▸ **Problem description**
Below are the records; return every line from the one that contains "Given: Toggle mute for well come 仮入部 channel" to the last, exactly, skipping the pictures.

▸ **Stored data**
====
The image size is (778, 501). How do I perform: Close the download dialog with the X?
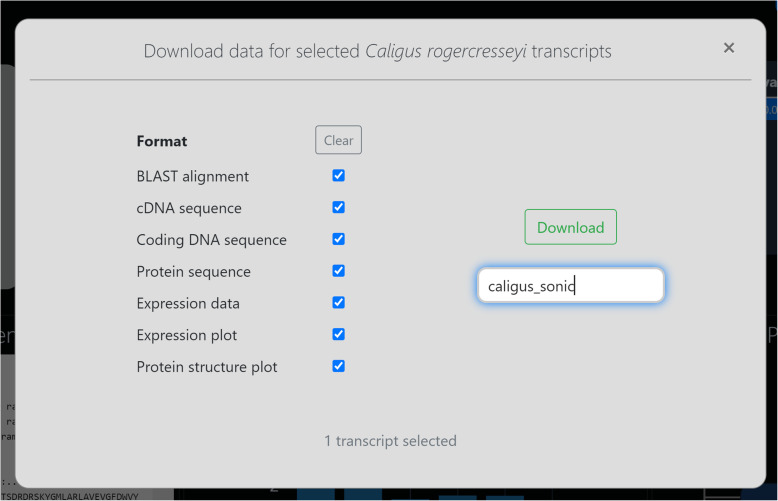(729, 48)
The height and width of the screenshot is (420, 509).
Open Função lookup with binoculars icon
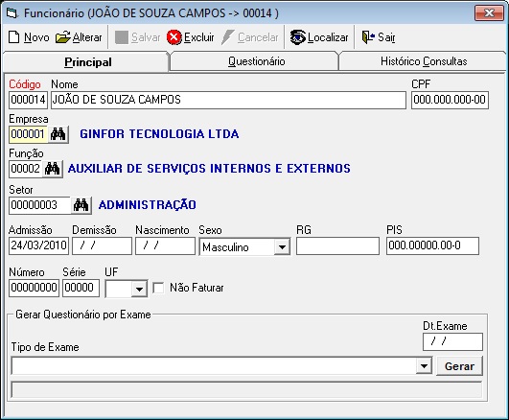(x=53, y=169)
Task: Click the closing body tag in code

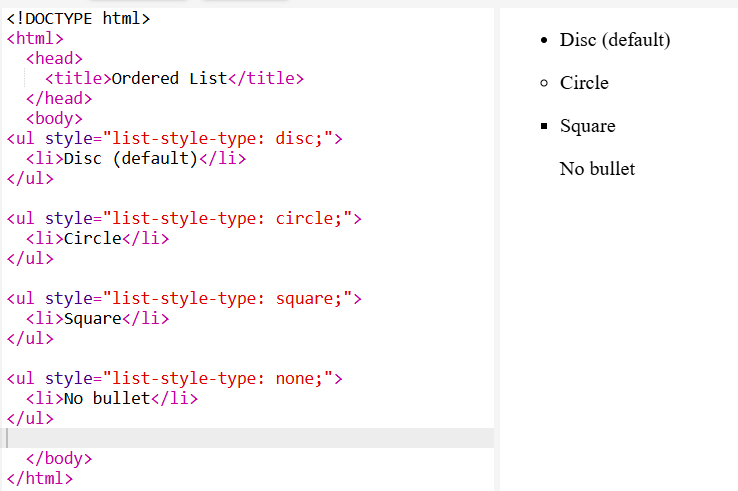Action: pos(59,458)
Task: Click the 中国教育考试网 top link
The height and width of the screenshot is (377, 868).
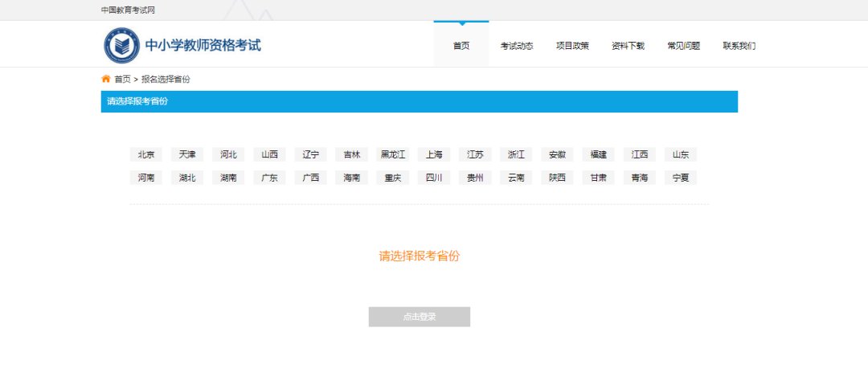Action: [x=128, y=10]
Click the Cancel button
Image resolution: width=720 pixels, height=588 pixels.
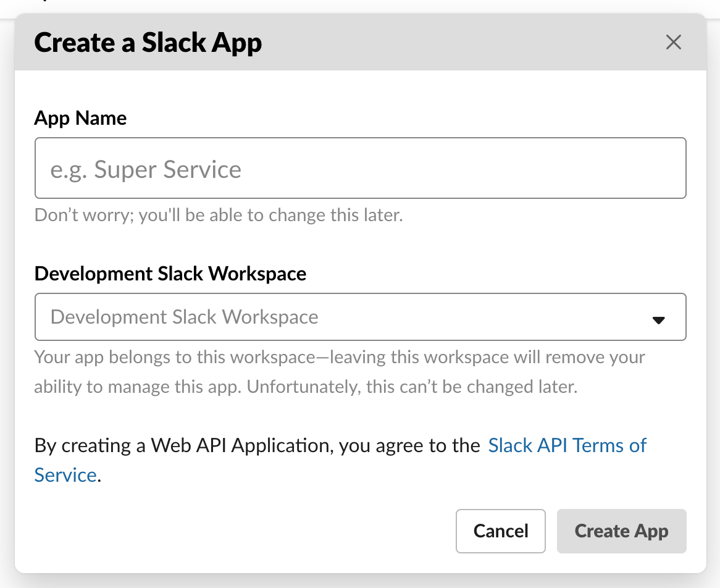tap(500, 531)
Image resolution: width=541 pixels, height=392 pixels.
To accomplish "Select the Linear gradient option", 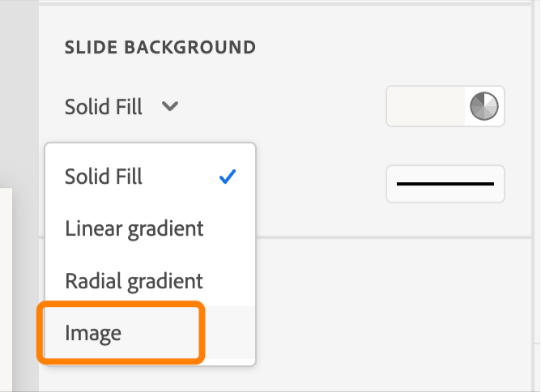I will (134, 228).
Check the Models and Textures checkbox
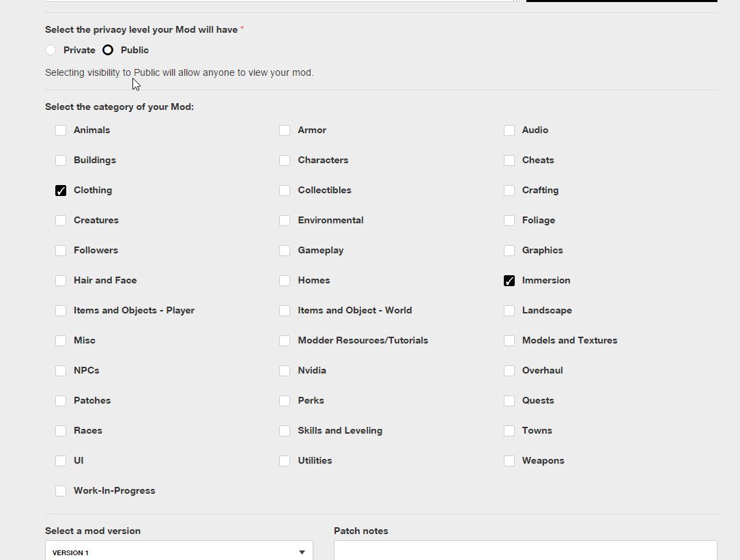This screenshot has width=740, height=560. pyautogui.click(x=509, y=341)
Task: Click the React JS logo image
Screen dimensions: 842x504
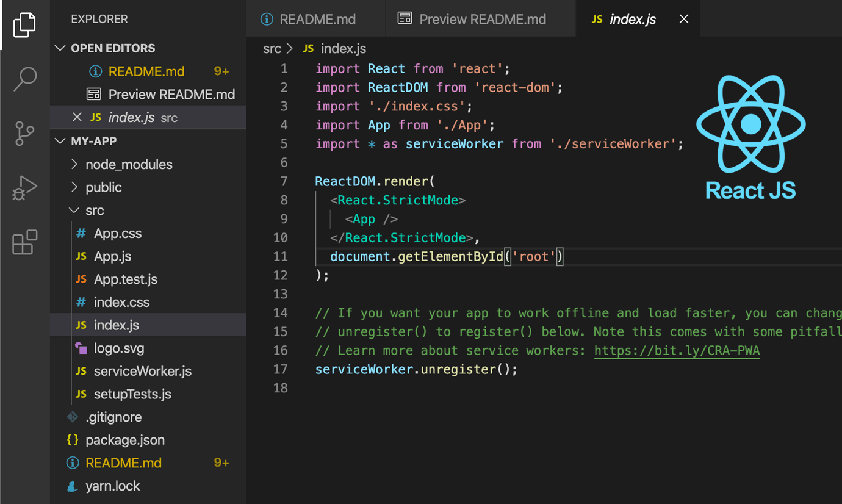Action: click(750, 137)
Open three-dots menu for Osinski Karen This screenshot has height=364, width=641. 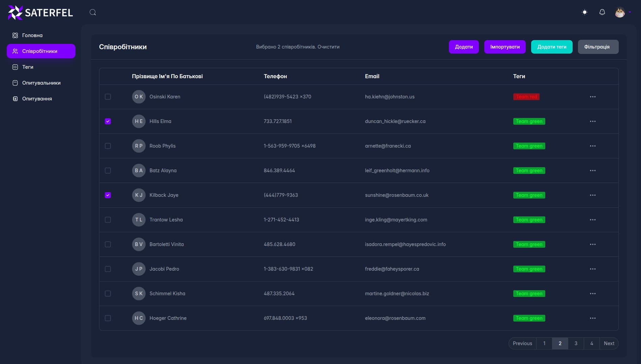(x=592, y=97)
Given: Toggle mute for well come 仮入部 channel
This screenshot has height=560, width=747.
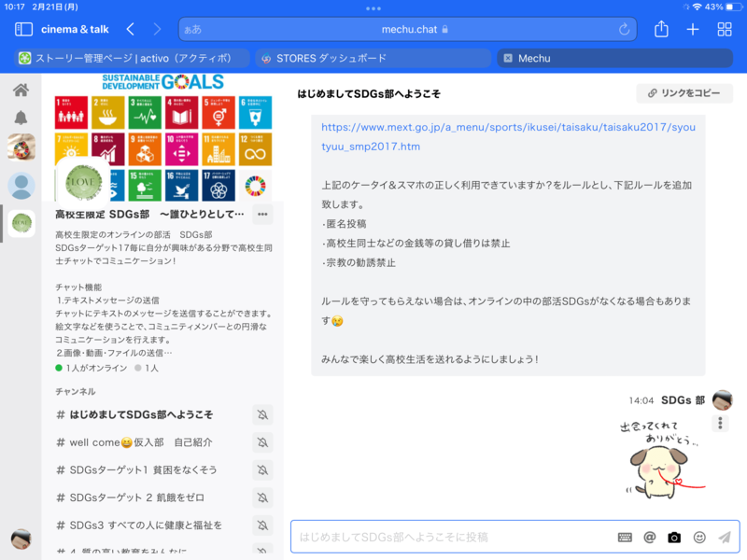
====
▸ **Your response**
Given: Toggle mute for well come 仮入部 channel
This screenshot has height=560, width=747.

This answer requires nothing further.